*Assigned task*: When the string "Fitness" is part of a line in the data below, report the whole line.

───── Data

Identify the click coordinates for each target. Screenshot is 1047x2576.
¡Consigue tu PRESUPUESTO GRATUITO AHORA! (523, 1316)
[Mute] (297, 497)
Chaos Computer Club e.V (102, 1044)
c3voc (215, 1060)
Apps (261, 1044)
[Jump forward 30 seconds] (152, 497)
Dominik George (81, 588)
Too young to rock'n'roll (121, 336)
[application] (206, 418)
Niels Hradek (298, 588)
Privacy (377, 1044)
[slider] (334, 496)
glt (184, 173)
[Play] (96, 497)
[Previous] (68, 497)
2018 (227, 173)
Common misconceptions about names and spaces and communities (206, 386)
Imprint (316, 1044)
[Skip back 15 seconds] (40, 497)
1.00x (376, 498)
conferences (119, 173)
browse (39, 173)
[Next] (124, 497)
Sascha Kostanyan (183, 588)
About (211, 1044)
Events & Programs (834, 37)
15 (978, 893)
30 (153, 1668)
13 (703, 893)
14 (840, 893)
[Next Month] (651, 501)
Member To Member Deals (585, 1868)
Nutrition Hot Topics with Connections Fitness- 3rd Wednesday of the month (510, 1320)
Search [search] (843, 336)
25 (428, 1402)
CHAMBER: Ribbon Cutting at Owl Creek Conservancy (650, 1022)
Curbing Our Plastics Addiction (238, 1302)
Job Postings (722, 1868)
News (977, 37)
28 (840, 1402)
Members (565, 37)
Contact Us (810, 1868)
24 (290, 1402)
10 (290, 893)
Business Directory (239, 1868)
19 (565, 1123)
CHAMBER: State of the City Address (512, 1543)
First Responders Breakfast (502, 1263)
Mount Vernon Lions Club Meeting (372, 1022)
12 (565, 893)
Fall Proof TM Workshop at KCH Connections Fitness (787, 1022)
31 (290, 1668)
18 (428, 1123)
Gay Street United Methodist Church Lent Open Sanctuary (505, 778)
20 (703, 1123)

──────────

*Task solution*:
Nutrition Hot Topics with Connections Fitness- 3rd Wednesday of the month (510, 1320)
Fall Proof TM Workshop at KCH Connections Fitness (787, 1022)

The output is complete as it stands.